- WHAT NEEDS TO BE DONE: From the records below, set down exactly the lines starting with the line that contains "Szoftverfejlesztő vagyok (350, 1170)" and going on through the line that contains "2列 (1127, 193)". Nothing else is wanted.

- EXERCISE MATERIAL:
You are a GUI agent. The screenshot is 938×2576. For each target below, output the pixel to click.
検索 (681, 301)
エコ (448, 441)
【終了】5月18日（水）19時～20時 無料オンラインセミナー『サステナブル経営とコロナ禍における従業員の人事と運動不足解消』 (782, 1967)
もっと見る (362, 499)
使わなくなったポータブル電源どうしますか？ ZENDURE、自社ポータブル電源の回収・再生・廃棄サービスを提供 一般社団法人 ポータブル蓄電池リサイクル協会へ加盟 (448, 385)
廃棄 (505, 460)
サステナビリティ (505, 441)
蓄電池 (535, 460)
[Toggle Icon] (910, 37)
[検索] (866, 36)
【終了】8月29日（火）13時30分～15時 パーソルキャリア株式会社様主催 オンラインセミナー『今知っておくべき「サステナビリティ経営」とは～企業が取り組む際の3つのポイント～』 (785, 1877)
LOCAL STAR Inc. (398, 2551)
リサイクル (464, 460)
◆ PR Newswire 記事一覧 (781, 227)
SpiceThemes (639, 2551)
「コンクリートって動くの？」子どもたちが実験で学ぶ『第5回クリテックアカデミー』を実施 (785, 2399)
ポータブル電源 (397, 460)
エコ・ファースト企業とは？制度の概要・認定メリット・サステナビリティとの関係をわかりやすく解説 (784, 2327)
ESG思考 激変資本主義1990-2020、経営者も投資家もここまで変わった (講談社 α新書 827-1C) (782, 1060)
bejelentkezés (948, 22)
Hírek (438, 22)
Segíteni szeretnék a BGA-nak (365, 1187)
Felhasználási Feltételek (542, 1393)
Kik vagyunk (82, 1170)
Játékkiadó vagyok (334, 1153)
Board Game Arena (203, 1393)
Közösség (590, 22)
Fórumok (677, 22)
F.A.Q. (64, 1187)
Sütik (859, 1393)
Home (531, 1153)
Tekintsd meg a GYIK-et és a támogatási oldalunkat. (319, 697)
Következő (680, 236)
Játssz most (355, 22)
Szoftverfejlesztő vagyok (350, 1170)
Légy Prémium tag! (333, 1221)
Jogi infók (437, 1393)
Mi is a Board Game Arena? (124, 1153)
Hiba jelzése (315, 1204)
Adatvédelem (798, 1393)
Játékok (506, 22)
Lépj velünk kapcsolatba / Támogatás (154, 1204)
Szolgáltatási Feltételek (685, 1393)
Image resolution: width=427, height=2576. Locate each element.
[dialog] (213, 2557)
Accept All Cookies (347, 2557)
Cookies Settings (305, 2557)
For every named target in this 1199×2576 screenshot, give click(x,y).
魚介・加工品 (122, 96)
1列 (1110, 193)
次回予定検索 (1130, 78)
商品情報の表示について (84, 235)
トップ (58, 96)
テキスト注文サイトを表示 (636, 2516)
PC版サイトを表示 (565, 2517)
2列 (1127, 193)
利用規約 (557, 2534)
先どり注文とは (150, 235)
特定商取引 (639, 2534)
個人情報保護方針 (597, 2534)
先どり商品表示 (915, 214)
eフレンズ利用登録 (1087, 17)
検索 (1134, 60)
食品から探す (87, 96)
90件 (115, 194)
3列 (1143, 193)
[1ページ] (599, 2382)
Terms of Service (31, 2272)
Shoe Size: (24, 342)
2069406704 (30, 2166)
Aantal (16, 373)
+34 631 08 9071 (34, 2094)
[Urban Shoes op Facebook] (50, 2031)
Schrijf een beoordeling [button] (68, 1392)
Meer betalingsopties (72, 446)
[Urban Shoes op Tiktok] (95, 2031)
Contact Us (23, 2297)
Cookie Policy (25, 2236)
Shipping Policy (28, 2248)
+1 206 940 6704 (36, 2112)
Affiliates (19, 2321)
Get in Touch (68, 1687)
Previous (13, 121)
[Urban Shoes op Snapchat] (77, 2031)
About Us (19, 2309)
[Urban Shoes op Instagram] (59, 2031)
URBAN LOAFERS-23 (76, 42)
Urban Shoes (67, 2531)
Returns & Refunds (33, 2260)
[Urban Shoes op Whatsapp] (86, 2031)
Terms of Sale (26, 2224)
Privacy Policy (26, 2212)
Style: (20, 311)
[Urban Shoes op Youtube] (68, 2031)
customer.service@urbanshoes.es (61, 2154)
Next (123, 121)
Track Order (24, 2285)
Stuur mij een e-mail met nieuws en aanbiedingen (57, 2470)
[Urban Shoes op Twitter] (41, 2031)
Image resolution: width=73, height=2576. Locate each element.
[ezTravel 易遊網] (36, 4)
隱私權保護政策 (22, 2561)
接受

- RESPONSE AREA:
Szoftverfejlesztő vagyok (350, 1170)
Légy Prémium tag! (333, 1221)
Jogi infók (437, 1393)
Mi is a Board Game Arena? (124, 1153)
Hiba jelzése (315, 1204)
Adatvédelem (798, 1393)
Játékok (506, 22)
Lépj velünk kapcsolatba / Támogatás (154, 1204)
Szolgáltatási Feltételek (685, 1393)
Image resolution: width=427, height=2576. Locate each element.
[dialog] (213, 2557)
Accept All Cookies (347, 2557)
Cookies Settings (305, 2557)
For every named target in this 1199×2576 screenshot, give click(x,y).
魚介・加工品 (122, 96)
1列 (1110, 193)
次回予定検索 (1130, 78)
商品情報の表示について (84, 235)
トップ (58, 96)
テキスト注文サイトを表示 (636, 2516)
PC版サイトを表示 (565, 2517)
2列 (1127, 193)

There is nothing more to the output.